Well, objects are any "thing" that you can talk about, toss about in your head. Functions are certainly such "things" and count as "objects" in that sense. If we accept that "monotonic" is an adjective, i.e. an attribute of a noun, then the function described as "monotonic function" is an "object".

    > There exists things that are not pure. Side-effects are very real.
Um, how so? One notion that characterizes side-effects is irreversibility. You cannot unlaunch a rocket, for instance and so it counts as a "side effect" of the code "launch rocket". Despite that, when we look at the basic equations of quantum mechanics, they are all pure unitary! I mean, not only are they perfectly reversible, quantum "information" cannot be destroyed or even copied. So with fundamental physics we have the opposite question - how the hell do we get "side effects" out of this much purity at the core?

    > Also purely functional languages cause a huge cognitive cost. 
I call pure BS on this section. "Huge cognitive cost"? For whom? Wouldn't "structured programming" have placed huge cognitive costs to former "goto programmers"? It is more honest to just say "I don't understand monads, so I won't use them."

    > If you look deep into them, monads make programs complicated and hard to write
Again, "complicated" for whom and "hard" for whom? Is there some objective sense in which such declarations can be made? I, for one, have benefited greatly from learning about monads, reading monadic code and recognizing the pattern in existing code.

    > You can write pure functions in any language, but the important thing is, you should be allowed to use side-effects too.
Why? Who's to say you "should" this or "should not" that?

   > Everything starts to do harm when they are pursued to the extreme.
I'd say the exact opposite actually. Both OOP as well as the functional perspective here illuminate the programming world only when taken to the extreme. Until then, folks just keep arguing about what is functional and what is oop and what isn't. Haskell and Smalltalk/Self have done this favour for us by adopting these extreme dual perspectives.

[1] http://people.csail.mit.edu/gregs/ll1-discuss-archive-html/m...

5
jballanc 1 day ago 1 reply      
From a mathematical/theoretical point of view, this is an interesting article, but I think it misses the larger point of programming language paradigms. Yes, the PL researchers have their reasons for creating languages that are object oriented, functional, procedural, imperative, declarative, logical, etc. but those are rarely, if ever, the reason that programmers choose these languages.

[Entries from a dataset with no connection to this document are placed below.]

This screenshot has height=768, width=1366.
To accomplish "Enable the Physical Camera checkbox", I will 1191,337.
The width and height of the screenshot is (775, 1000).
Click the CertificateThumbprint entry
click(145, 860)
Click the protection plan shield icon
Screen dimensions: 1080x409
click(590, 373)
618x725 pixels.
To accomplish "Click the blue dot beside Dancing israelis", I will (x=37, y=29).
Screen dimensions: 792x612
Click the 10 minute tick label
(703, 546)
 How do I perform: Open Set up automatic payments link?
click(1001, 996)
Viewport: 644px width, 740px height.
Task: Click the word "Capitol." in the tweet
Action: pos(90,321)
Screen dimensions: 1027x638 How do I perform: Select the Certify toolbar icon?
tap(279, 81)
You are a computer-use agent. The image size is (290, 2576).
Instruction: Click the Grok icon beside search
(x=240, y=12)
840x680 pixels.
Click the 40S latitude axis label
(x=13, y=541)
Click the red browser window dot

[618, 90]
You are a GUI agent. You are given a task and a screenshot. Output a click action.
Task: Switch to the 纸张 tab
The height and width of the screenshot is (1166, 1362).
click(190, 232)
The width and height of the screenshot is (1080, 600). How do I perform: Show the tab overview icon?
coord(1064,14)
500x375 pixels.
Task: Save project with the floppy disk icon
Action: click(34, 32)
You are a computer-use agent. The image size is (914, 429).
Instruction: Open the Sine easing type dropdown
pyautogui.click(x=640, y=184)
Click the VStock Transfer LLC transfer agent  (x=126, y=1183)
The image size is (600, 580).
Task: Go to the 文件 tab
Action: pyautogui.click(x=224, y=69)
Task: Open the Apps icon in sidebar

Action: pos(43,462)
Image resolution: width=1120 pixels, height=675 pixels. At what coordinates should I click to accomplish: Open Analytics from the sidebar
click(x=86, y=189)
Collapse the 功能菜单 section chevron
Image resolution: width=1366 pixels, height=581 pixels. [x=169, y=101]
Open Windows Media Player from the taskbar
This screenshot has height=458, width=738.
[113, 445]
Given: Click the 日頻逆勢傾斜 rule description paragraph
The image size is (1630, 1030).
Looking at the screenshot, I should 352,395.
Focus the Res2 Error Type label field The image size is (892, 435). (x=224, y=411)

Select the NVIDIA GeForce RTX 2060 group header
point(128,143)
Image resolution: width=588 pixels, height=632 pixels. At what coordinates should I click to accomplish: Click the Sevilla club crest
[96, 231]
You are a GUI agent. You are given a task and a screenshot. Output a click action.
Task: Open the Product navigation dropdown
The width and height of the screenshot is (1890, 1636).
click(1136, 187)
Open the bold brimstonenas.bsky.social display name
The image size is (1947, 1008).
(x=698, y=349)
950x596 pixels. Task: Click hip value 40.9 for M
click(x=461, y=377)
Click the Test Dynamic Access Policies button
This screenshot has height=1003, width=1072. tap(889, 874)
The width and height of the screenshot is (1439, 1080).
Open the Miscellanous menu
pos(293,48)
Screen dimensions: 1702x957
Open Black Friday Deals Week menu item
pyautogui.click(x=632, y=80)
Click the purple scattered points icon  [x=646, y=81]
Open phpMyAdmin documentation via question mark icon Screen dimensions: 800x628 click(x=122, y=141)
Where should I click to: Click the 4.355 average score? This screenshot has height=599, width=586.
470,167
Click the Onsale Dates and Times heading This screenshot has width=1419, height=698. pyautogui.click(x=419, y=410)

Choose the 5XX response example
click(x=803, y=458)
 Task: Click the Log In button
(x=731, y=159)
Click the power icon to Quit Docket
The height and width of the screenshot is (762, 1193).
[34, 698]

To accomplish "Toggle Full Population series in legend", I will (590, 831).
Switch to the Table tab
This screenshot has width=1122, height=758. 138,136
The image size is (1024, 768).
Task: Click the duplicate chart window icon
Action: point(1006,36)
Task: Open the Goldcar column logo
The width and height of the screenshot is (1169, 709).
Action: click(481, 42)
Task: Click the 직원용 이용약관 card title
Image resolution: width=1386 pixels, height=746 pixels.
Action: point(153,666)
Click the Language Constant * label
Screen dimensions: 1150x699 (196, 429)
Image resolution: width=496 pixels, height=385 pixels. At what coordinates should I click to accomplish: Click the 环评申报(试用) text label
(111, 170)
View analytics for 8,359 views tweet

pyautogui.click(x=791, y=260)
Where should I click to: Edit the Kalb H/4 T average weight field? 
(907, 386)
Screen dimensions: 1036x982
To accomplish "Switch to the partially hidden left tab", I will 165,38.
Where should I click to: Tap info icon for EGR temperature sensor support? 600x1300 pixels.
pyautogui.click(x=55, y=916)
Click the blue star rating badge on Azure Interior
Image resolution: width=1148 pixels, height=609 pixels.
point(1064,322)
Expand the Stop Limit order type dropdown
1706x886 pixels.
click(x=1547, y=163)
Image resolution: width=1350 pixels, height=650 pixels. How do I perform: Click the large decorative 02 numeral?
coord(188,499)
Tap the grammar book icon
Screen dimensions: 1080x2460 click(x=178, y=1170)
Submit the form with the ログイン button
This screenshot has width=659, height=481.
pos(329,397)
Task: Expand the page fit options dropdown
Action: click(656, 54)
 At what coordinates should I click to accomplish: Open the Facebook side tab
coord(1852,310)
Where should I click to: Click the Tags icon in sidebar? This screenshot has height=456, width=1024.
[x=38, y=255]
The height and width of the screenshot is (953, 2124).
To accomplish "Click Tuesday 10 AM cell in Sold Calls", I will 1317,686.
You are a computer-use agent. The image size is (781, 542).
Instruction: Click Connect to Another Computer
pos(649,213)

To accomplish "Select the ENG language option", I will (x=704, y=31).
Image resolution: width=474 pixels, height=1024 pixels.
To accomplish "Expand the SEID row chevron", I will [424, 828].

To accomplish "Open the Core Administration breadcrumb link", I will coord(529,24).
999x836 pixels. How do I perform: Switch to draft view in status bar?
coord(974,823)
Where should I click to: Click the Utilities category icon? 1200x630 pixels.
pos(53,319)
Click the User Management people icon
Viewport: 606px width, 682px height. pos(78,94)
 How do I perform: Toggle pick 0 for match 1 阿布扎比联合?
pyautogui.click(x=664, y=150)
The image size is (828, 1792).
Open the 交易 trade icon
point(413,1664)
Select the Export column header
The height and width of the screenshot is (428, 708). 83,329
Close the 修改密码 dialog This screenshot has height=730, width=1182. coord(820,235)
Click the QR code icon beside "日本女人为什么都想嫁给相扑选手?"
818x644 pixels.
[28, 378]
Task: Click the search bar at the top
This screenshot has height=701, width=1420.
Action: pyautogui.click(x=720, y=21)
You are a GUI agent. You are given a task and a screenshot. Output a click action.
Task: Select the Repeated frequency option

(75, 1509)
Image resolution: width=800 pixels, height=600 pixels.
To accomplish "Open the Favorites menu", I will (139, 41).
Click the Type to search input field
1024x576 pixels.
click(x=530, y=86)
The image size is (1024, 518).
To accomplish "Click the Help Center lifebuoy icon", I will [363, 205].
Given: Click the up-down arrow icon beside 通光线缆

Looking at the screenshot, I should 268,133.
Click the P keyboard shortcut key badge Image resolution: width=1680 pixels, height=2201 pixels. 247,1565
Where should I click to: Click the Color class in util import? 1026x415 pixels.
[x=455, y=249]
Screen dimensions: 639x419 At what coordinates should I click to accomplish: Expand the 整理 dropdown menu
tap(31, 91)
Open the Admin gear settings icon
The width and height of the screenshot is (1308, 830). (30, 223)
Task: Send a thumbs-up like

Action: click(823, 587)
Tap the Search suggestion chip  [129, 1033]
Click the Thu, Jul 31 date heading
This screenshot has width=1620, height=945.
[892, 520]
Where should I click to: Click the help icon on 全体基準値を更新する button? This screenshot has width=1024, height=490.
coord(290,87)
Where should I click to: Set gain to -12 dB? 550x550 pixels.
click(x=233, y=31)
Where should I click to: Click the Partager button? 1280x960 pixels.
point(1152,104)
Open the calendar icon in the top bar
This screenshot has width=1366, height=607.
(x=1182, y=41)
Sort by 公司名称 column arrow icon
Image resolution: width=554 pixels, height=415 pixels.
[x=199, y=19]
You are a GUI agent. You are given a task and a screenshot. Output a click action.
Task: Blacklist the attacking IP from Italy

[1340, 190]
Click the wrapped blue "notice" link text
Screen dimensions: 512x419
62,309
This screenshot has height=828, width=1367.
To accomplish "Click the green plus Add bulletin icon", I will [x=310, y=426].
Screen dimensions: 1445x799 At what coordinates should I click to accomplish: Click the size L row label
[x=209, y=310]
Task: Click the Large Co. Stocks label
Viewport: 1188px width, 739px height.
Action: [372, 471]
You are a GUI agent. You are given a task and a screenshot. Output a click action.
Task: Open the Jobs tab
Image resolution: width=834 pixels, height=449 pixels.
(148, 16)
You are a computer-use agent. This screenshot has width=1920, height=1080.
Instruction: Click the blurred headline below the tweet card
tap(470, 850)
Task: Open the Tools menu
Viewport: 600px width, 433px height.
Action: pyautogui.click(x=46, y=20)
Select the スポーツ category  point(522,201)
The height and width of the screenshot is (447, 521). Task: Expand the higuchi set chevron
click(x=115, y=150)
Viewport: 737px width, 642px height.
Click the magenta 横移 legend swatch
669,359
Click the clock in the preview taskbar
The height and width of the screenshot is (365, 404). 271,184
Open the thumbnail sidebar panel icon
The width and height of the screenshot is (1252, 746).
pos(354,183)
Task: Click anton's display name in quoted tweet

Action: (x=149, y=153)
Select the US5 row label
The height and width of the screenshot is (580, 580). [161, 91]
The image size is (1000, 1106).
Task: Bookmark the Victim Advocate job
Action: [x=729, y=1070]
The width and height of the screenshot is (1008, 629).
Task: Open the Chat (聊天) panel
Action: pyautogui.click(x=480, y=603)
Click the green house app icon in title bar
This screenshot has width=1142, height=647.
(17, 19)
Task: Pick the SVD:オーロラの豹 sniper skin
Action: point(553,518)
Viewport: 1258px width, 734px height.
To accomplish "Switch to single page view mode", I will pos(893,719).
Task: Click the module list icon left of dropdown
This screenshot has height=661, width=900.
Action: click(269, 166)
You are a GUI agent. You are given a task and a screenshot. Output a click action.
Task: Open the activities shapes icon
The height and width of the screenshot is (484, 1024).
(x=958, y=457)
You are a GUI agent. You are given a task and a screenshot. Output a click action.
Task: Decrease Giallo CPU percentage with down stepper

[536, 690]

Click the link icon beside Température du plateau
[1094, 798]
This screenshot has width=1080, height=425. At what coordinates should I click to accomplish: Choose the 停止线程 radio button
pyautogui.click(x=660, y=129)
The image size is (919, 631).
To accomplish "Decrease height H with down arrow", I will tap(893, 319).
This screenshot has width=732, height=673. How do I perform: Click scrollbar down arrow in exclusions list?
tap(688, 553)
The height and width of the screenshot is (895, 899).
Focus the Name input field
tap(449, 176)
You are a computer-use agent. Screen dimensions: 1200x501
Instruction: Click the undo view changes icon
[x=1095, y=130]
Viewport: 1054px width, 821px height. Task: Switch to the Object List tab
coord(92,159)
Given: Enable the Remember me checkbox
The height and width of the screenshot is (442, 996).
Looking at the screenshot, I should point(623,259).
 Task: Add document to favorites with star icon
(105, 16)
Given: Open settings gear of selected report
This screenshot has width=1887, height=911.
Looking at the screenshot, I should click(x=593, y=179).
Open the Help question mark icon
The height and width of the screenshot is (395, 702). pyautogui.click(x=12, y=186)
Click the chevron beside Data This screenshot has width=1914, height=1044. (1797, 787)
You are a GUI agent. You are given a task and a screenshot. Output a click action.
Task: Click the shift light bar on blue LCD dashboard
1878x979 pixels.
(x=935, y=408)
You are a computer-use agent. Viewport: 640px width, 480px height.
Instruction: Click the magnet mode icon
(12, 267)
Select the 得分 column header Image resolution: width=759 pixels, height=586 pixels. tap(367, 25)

Ultimately, the main purpose of a programming language is to convey intent to other programmers. If calling an object a function just because it has a `__call__` method makes it easier to convey intent, then it doesn't really matter that the object is not really a function. Personally, I'd be interested in any research into the ability to convey intent using these different paradigms.

6
j2kun 12 hours ago 0 replies      
It looks like the author prides himself on reinventing ideas. I've read a handful of his other posts, and he's "reinvented" the Y combinator, the proof of the halting problem, and other such things. It appears that, perhaps partially by a perpetual mishap with diction and connotation, the author claims that his reinventions are original ideas, his opinions are fact, or that his insights are somehow deeper or his arguments are better.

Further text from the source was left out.